PRMT5 deficiency disturbs Nur77 methylation to inhibit endometrial stromal cell differentiation in recurrent implantation failure

Various posttranslational modifications (PTMs) have been implicated in endometrial stromal cell (EnSC) differentiation, but the potential role of PTM crosstalk has not been identified. Here, we report that protein arginine methyltransferase 5 (PRMT5) is indispensable for human endometrial decidualization, functioning as a key regulator of decidualization defect in recurrent implantation failure (RIF) patients. Uterine-selective deletion of Prmt5 led to defective embryo implantation in mice due to impaired EnSC decidualization.

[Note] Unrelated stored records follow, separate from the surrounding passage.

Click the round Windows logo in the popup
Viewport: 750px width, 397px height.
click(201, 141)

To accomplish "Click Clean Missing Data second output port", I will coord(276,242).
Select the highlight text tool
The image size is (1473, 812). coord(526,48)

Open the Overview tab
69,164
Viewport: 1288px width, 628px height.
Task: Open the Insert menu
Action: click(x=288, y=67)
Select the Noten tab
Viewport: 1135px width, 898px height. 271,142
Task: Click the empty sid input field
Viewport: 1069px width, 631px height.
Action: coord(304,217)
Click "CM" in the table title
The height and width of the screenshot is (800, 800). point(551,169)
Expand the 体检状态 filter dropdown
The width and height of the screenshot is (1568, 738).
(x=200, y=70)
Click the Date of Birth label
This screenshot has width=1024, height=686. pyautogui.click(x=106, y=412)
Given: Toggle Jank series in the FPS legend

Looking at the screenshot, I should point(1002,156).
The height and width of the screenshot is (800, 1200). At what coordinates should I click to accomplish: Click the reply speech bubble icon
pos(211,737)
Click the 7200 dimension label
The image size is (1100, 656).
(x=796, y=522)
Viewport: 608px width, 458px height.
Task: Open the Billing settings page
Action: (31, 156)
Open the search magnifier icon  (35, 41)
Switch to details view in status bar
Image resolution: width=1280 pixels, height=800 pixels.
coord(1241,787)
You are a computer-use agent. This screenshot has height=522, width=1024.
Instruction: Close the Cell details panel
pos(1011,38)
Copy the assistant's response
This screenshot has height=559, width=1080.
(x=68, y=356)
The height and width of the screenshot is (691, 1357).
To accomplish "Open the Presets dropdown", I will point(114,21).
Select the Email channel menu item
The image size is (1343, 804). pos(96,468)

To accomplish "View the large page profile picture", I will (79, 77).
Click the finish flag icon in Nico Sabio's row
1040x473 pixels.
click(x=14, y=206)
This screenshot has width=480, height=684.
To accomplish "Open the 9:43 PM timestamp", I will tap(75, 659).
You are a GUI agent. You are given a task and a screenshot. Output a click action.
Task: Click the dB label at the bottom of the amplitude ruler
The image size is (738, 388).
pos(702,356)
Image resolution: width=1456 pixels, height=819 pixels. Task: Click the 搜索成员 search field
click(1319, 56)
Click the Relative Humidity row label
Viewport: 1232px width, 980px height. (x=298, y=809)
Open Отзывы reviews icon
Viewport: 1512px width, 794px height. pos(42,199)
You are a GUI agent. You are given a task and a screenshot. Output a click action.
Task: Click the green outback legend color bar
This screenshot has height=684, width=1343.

Mechanistically, we find that PRMT5 catalyzes symmetric dimethylation of orphan nuclear receptor Nur77 at arginine 346, which in turn promotes Nur77 nuclear localization and increases its transcriptional activity in EnSC. Moreover, we demonstrate that PRMT5-mediated Nur77 methylation antagonizes AKT-induced phosphorylation of Nur77 at serine 351 in the transition from proliferation to differentiation of EnSC and disruption of the balance between methylation and phosphorylation of Nur77 is essentially involved in the endometrium of RIF patients. Furthermore, by modulating the methylation-phosphorylation of Nur77 and its transcriptional activity, we rescued impaired decidualization in RIF, further highlighting the critical role of the PRMT5/AKT/Nur77 complex in uterine receptivity to embryo implantation. ### Competing Interest Statement The authors have declared no competing interest.